IMF to distribute SDR to member countries by August
The International Monetary Fund recently announced that it will distribute the Special Drawing Rights to its member countries by mid-August.
The IMF has agreed to support SDR allocation of 650 million USD. This is the largest in the history of IMF. Recently, the G20 Finance Minsters agreed to the International Monetary Fund to provide fresh SDR to its member countries. Earlier the ministers were concerned that liquidity injection could produce costly side effects if countries used the funds for irrelevant purposes.
Special Drawing Rights
The Special Drawing Right is neither a currency nor a claim on the IMF. The private entities cannot hold SDRs.
The international treaties that use Special Drawing Rights are Montreal Convention, Convention on Limitation of Liability for Maritime Claims. The convention caps personal liability for damage to shops at 330,000 XDR. XDR is the unit of Special Drawing Rights.

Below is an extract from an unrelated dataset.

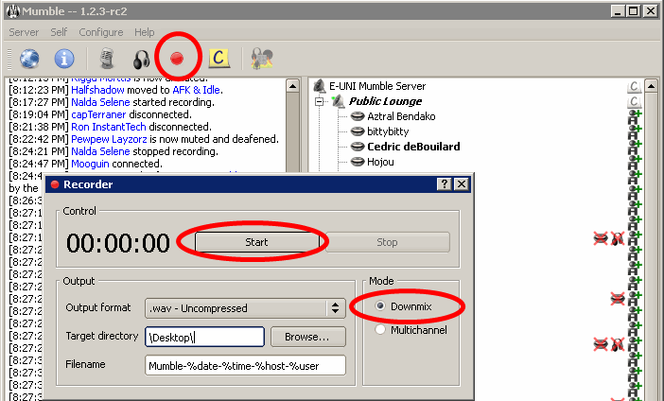
Task: Toggle the microphone self-mute icon
Action: click(107, 59)
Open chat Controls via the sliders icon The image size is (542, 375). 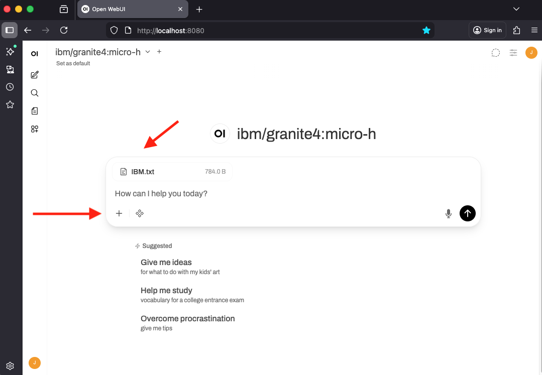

The international organisations using Special drawing rights are as follows:
- Japan External Trade Organisation
- Islamic Development Bank
- African Development Bank
- Asian Development Bank
- International Fund for Agricultural Development
The value of SDR changes every day. The IMF uses a basket of currencies to determine the SDR value, The weightage of the currencies depends on its prominence in international trade and the foreign exchange reserves of the respective nation. The weightage given to the currencies are as follows:
- US Dollar: 41.73%
- Euro: 31%
- Chinese Renminbi: 11%
- Japanese Yen: 8.33%
- British Pound: 8.09%
These currencies are reviewed once in five years. The Chinese Renminbi was added to the basket in 2016.